In the given diagram, O is the centre of the circle. PR and PT are two tangents drawn from the external point P and touching the circle at Q and S respectively. MN is a diameter of the circle.
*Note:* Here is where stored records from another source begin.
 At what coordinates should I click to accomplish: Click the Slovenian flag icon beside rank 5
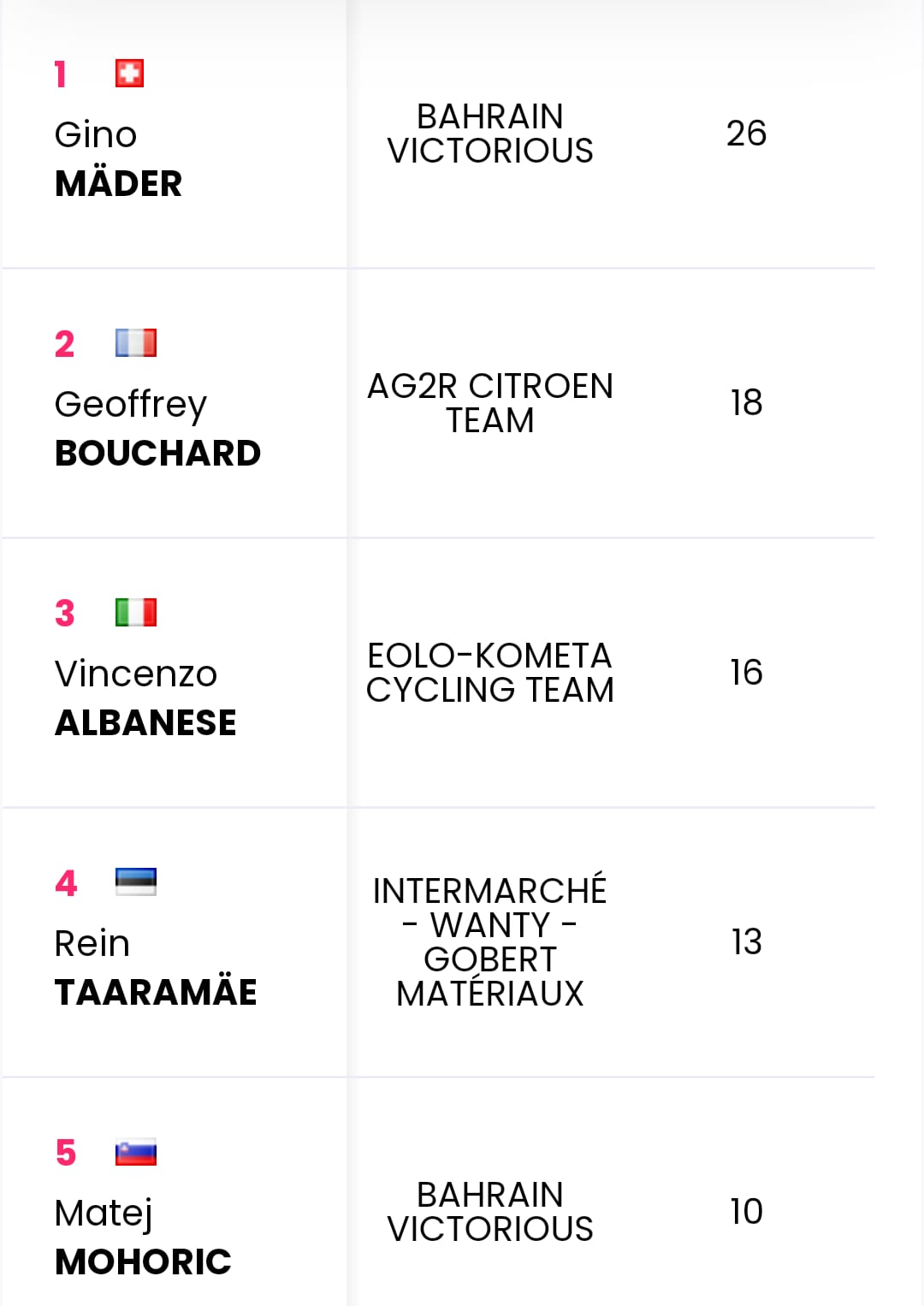[136, 1152]
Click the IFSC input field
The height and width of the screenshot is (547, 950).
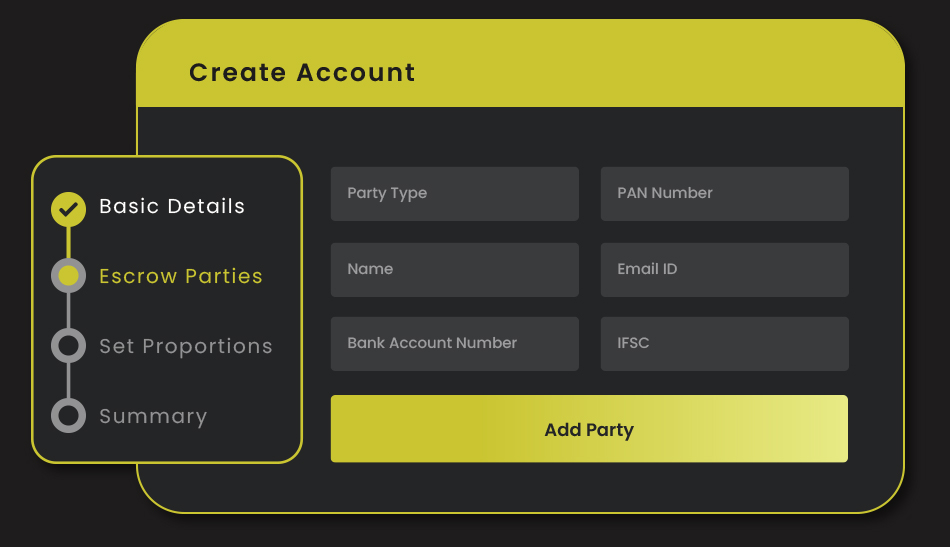(x=724, y=344)
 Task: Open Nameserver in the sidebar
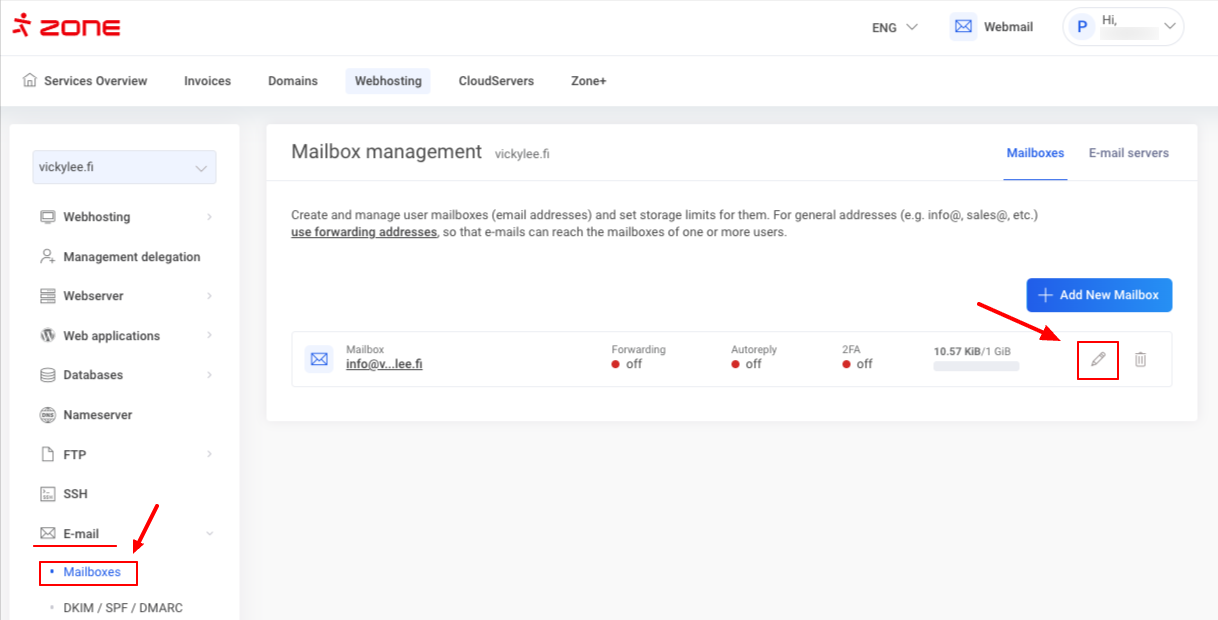(97, 415)
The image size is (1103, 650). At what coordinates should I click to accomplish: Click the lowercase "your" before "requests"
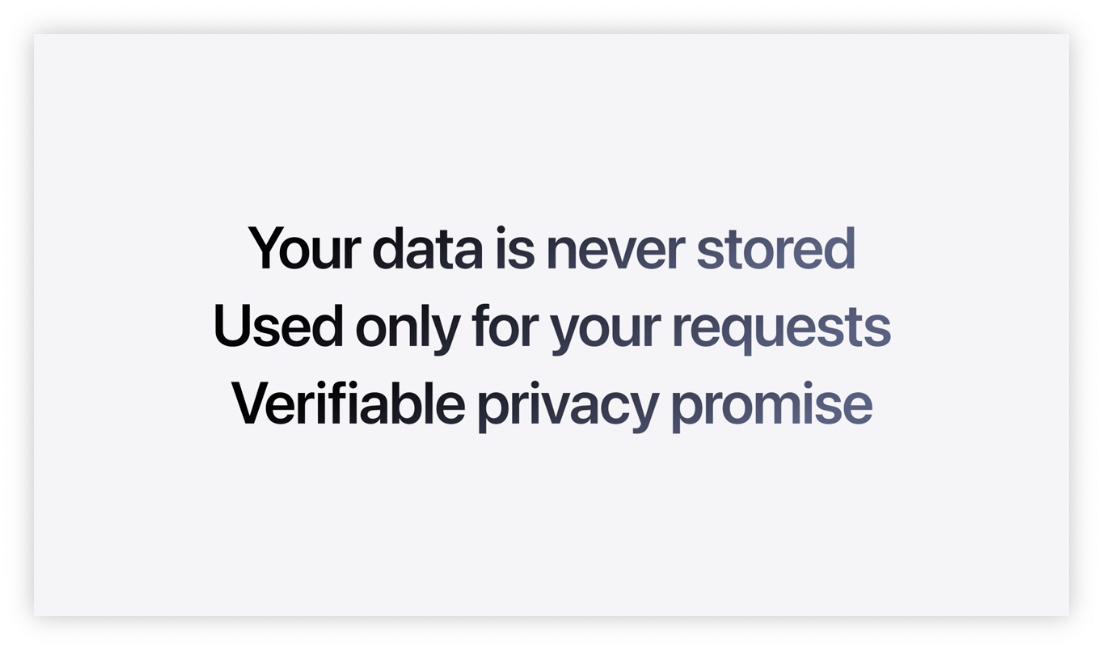604,329
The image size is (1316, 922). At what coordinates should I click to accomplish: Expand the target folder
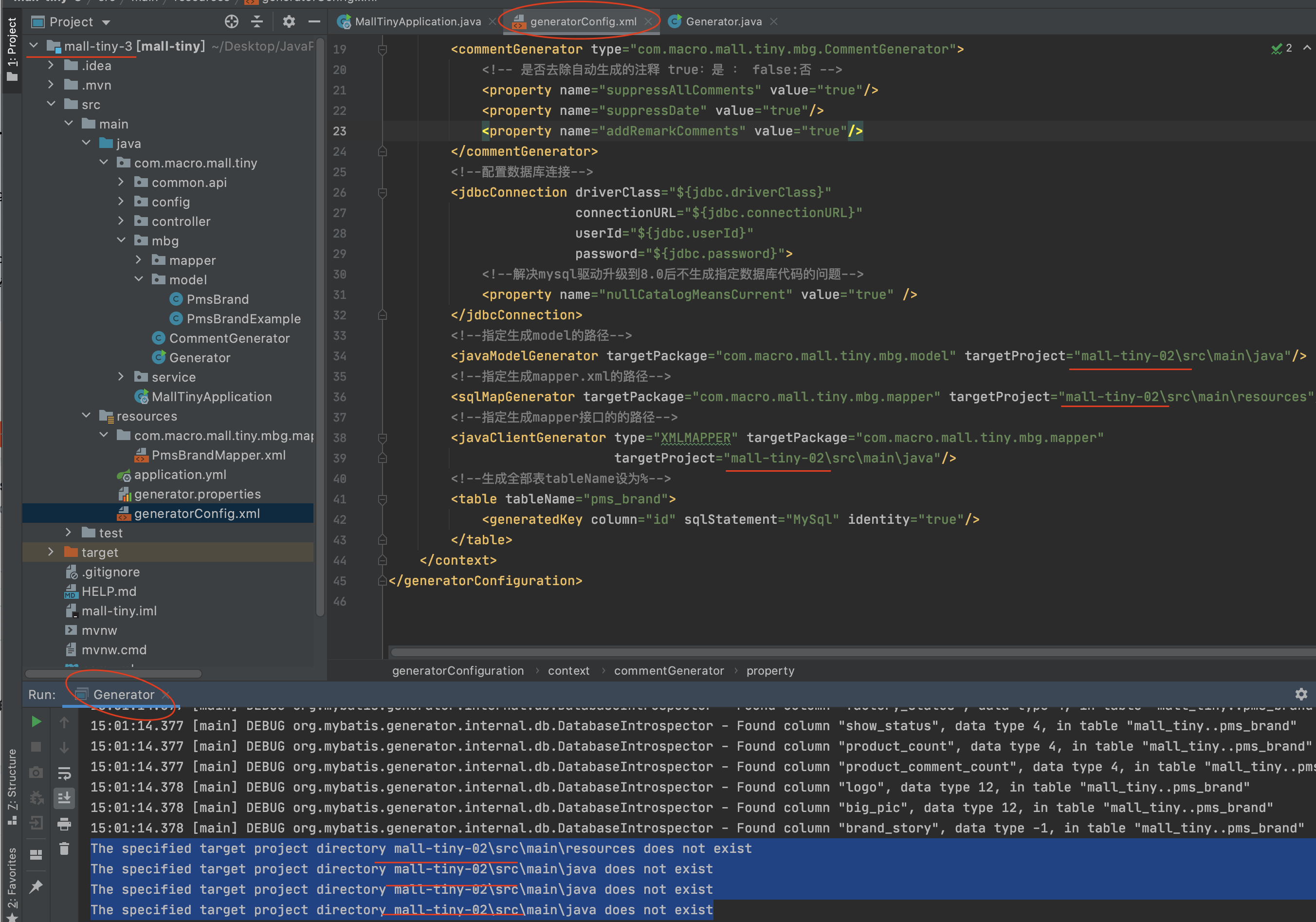tap(51, 552)
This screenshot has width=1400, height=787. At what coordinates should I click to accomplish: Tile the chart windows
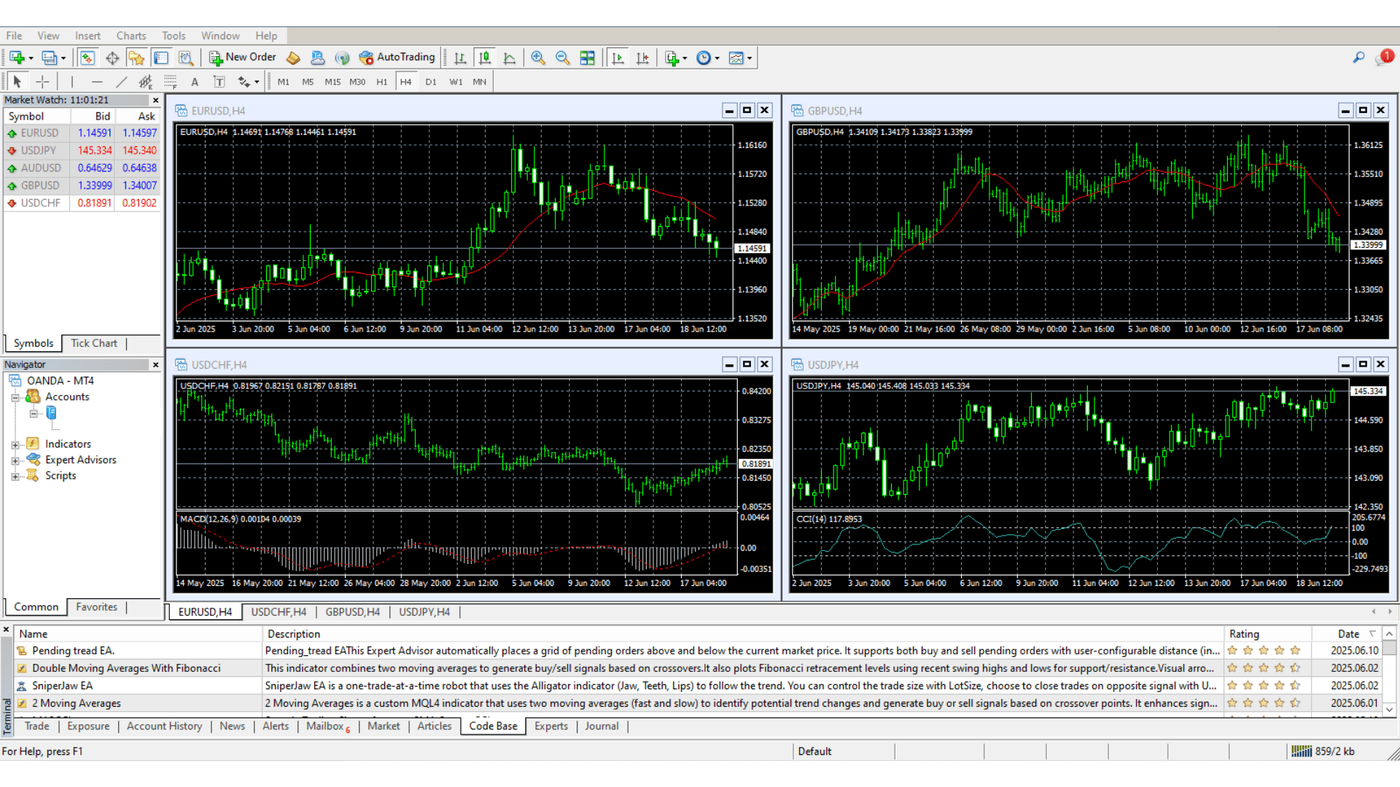(x=588, y=57)
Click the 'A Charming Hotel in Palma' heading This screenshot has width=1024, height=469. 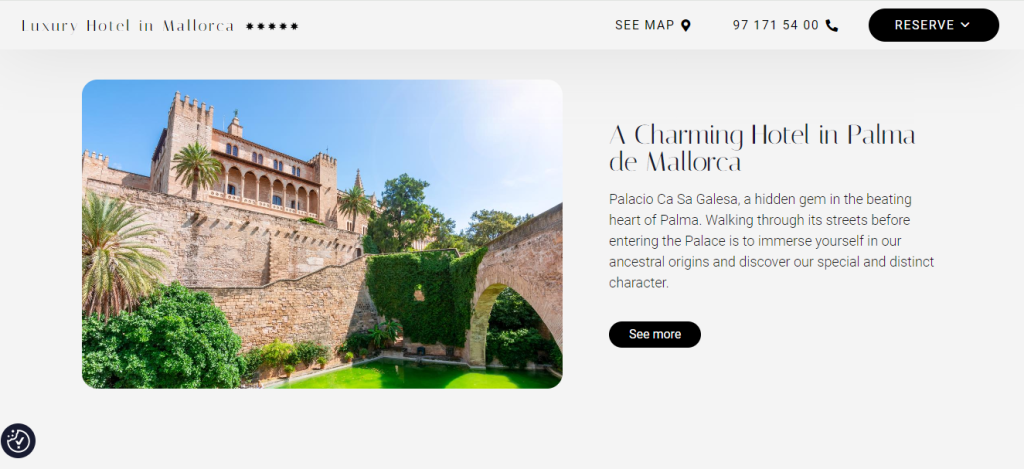762,148
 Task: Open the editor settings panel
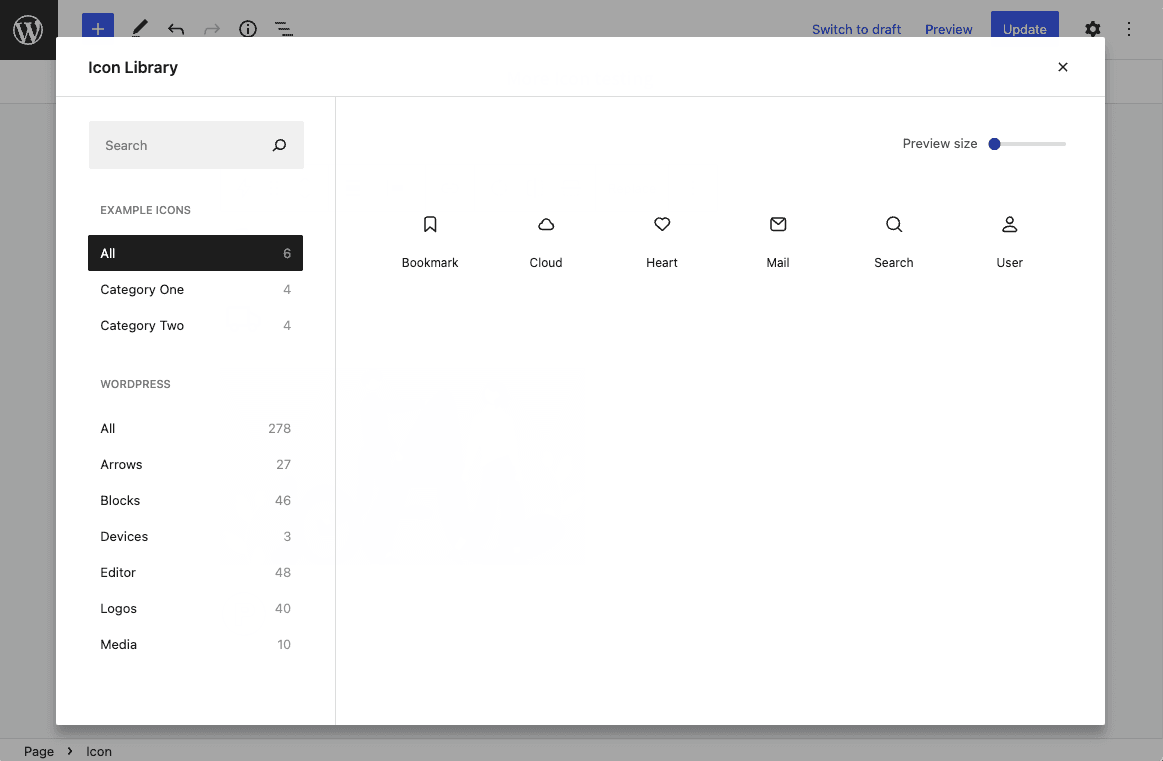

Given ∠PQM = 42° and ∠PSM = 25°.

Find :

(a) ∠OQM

(b) ∠QNS

(c) ∠QOS

(d) ∠QMS

(a) From figure,

⇒ ∠OQP = 90° (Tangent is perpendicular to radius at the point of contact)

⇒ ∠OQM = ∠OQP - ∠PQM

⇒ ∠OQM = 90° - 42° = 48°.

Hence, ∠OQM = 48°.

(b) From figure,

⇒ ∠QNM = ∠PQM = 42° (By alternate segment theorem)

⇒ ∠SNM = ∠PSM = 25° (By alternate segment theorem)

⇒ ∠QNS = ∠QNM + ∠SNM

⇒ ∠QNS = 42° + 25° = 67°.

Hence, ∠QNS = 67°.

(c) We know that,

Angle subtended by an arc at the center is twice the angle subtended by the arc at any other point of the circle.

⇒ ∠QOS = 2∠QNS

⇒ ∠QOS = 2 × 67° = 134°.

Hence, ∠QOS = 134°.

(d) From figure,

QMSN is a cyclic quadrilateral.

We know that,

Sum of opposite angles of a cyclic quadrilateral is 180°.

⇒ ∠QMS + ∠QNS = 180°

⇒ ∠QMS + 67° = 180°

⇒ ∠QMS = 180° - 67° = 113°.

Hence, ∠QMS = 113°.